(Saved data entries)
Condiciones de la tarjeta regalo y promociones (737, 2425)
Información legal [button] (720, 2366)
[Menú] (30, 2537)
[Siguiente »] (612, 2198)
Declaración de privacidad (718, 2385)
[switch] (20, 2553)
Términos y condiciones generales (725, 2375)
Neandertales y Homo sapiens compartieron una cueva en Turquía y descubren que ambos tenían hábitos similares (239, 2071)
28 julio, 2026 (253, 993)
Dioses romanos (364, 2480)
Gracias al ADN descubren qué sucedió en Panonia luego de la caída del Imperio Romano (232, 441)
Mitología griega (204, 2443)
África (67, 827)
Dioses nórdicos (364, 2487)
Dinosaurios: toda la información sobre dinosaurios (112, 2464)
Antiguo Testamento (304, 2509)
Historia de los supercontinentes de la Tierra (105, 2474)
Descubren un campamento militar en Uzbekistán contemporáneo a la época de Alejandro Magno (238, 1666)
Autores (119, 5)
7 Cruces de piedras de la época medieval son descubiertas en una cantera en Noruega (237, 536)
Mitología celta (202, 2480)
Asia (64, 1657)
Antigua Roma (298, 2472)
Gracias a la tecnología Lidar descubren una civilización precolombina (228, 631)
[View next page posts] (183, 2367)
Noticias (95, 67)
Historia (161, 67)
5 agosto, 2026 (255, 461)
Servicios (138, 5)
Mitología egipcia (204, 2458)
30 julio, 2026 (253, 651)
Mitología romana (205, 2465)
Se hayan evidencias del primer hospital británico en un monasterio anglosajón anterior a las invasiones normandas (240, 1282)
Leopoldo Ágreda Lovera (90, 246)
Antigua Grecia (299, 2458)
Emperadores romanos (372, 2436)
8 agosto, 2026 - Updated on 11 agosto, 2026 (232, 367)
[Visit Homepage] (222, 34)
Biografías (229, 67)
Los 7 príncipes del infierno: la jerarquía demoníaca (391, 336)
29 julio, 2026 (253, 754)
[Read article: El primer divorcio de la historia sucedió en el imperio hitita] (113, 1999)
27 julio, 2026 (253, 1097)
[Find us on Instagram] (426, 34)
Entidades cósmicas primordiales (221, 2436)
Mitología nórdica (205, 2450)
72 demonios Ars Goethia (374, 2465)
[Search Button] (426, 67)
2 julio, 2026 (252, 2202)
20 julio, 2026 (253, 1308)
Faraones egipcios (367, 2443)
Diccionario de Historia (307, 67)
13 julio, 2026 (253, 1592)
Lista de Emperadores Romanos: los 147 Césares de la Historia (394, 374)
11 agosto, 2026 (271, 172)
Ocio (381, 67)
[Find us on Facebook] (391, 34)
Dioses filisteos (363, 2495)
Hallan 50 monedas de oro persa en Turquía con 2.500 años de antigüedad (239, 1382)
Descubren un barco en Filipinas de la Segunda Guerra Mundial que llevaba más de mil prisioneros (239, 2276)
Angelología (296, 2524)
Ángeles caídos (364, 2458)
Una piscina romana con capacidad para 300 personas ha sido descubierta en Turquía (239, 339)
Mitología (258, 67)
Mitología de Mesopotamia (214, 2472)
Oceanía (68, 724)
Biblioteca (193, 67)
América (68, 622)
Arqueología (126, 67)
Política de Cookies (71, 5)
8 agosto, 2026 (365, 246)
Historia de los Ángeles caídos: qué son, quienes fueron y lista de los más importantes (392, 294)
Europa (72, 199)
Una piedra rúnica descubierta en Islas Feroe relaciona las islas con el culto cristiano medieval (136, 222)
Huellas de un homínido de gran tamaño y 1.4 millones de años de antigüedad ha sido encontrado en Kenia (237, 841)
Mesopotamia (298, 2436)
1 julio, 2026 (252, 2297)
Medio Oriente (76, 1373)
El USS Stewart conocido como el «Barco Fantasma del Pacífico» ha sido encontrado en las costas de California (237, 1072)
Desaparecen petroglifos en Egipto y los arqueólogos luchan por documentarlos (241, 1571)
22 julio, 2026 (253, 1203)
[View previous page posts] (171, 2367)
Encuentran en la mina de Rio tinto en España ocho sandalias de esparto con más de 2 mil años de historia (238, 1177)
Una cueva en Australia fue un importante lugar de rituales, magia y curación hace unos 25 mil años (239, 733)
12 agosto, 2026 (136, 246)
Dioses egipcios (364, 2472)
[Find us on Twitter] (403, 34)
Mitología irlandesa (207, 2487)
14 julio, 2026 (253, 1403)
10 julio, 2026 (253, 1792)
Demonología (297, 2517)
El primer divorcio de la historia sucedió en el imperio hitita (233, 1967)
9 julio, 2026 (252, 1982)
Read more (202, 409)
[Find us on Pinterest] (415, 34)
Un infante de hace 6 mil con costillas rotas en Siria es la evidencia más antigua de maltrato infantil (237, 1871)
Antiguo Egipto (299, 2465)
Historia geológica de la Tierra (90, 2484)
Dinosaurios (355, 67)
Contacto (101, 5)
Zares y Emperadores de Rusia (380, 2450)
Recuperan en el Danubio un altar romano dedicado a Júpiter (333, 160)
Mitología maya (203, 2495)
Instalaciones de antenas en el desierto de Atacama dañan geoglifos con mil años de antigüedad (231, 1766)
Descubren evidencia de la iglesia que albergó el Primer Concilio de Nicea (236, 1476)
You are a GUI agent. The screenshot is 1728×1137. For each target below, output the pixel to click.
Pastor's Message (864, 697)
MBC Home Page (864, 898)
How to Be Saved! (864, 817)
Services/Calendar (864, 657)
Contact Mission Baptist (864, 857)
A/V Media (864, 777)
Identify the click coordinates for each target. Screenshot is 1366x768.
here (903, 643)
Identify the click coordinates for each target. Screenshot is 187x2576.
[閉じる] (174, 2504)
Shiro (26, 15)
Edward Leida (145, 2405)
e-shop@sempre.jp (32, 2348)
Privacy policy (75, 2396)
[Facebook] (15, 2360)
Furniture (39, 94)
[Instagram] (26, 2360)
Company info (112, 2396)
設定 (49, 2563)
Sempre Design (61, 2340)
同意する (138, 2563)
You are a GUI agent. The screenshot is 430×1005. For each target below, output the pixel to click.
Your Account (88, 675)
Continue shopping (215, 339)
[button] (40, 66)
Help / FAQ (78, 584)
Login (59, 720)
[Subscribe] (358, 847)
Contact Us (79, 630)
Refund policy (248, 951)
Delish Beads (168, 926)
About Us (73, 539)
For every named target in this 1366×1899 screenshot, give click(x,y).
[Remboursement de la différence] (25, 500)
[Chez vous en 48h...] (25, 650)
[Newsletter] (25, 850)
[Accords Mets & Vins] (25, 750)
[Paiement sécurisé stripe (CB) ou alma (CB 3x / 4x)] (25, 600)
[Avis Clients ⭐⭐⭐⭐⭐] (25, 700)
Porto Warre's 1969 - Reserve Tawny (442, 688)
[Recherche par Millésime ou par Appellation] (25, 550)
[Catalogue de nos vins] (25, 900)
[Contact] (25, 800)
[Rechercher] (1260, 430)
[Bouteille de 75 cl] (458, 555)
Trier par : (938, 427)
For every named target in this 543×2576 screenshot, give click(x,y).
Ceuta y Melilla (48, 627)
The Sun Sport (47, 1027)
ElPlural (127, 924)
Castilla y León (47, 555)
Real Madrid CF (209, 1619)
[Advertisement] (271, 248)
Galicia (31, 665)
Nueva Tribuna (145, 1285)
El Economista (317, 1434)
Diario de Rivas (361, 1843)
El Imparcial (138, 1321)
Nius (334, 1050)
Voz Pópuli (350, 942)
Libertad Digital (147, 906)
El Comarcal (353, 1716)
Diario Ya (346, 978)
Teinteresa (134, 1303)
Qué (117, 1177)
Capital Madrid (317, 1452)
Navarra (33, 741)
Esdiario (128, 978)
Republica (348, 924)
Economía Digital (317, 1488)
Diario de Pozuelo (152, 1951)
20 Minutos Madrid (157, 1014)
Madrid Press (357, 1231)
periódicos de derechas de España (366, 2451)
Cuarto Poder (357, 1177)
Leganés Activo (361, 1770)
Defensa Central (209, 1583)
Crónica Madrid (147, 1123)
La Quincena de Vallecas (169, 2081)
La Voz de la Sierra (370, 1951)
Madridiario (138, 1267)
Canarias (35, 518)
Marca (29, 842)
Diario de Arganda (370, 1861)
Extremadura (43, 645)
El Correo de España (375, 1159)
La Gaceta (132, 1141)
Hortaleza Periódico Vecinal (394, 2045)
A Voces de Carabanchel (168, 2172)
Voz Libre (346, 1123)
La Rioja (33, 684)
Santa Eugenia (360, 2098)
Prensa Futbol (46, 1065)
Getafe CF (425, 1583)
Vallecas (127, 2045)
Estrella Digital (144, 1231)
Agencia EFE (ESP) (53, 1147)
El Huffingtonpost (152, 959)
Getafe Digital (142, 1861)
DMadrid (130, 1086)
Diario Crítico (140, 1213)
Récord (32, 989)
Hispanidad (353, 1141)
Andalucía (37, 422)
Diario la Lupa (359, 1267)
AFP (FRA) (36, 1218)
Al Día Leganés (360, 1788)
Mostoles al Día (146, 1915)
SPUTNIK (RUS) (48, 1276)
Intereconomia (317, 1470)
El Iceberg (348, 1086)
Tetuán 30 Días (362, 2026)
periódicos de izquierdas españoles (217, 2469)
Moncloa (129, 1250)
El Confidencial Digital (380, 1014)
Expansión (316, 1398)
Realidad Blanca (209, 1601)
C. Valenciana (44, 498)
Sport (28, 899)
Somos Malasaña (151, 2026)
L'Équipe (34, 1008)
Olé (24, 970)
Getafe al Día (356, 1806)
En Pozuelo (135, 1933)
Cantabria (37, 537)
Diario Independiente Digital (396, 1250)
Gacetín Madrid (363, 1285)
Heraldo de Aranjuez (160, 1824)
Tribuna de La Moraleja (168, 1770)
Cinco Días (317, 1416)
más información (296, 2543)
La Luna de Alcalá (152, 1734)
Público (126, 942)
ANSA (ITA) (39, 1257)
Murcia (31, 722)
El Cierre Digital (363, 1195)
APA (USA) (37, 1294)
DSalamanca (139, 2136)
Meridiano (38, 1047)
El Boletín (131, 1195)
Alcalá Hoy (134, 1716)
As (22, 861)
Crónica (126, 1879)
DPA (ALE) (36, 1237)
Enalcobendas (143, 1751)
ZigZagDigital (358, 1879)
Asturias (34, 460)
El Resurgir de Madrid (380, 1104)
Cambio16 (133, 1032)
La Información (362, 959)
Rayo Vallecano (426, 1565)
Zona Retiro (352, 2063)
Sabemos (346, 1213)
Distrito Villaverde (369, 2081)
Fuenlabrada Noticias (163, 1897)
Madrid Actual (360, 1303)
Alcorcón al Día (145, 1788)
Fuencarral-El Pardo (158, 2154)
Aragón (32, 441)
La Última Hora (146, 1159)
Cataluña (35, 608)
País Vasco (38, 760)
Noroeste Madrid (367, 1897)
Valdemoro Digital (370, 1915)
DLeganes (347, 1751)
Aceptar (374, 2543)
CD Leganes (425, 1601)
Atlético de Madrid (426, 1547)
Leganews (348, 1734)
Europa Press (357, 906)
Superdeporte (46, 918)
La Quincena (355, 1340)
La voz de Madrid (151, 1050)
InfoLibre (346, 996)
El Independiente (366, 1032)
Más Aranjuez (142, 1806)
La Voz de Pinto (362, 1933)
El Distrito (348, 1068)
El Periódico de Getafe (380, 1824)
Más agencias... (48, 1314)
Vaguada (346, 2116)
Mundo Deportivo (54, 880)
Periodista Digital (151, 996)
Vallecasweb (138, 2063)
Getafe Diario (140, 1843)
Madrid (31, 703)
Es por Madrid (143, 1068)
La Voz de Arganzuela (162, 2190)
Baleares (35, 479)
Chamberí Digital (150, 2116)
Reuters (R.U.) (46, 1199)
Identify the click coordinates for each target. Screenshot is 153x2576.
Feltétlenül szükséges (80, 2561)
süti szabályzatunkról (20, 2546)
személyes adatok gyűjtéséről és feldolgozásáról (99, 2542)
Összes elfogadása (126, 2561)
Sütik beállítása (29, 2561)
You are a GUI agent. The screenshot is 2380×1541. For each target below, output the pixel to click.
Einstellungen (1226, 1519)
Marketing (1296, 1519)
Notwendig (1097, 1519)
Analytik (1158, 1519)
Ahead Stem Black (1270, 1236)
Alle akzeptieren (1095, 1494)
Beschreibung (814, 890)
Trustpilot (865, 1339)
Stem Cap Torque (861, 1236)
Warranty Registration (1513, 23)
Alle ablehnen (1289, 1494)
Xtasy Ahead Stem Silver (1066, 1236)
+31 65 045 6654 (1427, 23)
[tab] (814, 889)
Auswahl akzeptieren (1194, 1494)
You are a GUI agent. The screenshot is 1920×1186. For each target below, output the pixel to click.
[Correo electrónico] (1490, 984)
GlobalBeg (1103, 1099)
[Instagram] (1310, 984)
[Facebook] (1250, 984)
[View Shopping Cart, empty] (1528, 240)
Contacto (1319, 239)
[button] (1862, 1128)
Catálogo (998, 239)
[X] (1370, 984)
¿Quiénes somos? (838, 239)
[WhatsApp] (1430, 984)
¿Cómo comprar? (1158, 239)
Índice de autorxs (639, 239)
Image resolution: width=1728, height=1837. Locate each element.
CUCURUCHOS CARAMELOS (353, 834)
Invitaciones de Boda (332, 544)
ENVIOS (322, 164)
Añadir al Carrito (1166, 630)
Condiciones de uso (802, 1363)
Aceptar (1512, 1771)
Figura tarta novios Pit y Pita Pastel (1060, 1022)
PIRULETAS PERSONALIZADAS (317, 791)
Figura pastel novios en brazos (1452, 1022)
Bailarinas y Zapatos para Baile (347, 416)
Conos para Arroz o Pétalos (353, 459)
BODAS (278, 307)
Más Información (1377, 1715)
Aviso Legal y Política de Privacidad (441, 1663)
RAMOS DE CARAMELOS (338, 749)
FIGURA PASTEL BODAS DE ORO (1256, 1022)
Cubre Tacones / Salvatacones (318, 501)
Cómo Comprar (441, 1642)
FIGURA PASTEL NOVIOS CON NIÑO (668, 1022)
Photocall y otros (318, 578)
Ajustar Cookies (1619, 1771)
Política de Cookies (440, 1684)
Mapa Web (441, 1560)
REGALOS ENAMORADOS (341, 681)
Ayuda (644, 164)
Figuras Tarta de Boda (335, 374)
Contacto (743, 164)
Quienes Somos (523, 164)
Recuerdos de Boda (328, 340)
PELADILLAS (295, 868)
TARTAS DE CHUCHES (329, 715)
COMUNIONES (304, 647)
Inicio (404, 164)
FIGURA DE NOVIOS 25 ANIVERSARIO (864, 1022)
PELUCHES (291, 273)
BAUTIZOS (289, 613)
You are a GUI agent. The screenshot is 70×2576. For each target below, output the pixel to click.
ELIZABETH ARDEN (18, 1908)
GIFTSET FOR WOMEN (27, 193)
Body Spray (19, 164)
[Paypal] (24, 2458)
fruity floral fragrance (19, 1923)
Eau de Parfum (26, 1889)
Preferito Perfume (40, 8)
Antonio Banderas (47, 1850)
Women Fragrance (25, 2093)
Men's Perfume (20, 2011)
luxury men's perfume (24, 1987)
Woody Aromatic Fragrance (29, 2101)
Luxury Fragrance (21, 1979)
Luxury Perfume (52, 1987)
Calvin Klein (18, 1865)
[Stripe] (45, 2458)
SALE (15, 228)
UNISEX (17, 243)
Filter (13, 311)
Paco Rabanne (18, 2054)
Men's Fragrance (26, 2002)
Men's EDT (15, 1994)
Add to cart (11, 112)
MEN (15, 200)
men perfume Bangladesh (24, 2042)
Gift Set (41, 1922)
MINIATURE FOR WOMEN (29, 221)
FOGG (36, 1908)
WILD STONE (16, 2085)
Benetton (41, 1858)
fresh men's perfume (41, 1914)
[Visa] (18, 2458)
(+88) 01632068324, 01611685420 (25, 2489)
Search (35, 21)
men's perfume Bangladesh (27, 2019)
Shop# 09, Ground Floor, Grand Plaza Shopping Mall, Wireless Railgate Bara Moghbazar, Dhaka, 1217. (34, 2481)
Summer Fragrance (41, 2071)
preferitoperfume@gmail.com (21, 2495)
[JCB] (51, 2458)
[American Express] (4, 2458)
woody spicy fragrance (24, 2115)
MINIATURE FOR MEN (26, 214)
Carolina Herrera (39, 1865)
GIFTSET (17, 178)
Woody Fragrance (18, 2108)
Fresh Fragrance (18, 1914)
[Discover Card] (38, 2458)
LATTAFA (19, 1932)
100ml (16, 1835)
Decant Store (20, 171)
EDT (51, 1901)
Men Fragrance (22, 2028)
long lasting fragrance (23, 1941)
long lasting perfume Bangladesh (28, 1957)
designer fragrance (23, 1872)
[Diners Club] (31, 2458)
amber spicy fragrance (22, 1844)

ABOUT THIS EXERCISE
Among the entries above, copy exactly only the lines starting with the one containing "Notwendig (1097, 1519)" and going through the one containing "Xtasy Ahead Stem Silver (1066, 1236)", both ends included.

EXERCISE ANSWER
Notwendig (1097, 1519)
Analytik (1158, 1519)
Ahead Stem Black (1270, 1236)
Alle akzeptieren (1095, 1494)
Beschreibung (814, 890)
Trustpilot (865, 1339)
Stem Cap Torque (861, 1236)
Warranty Registration (1513, 23)
Alle ablehnen (1289, 1494)
Xtasy Ahead Stem Silver (1066, 1236)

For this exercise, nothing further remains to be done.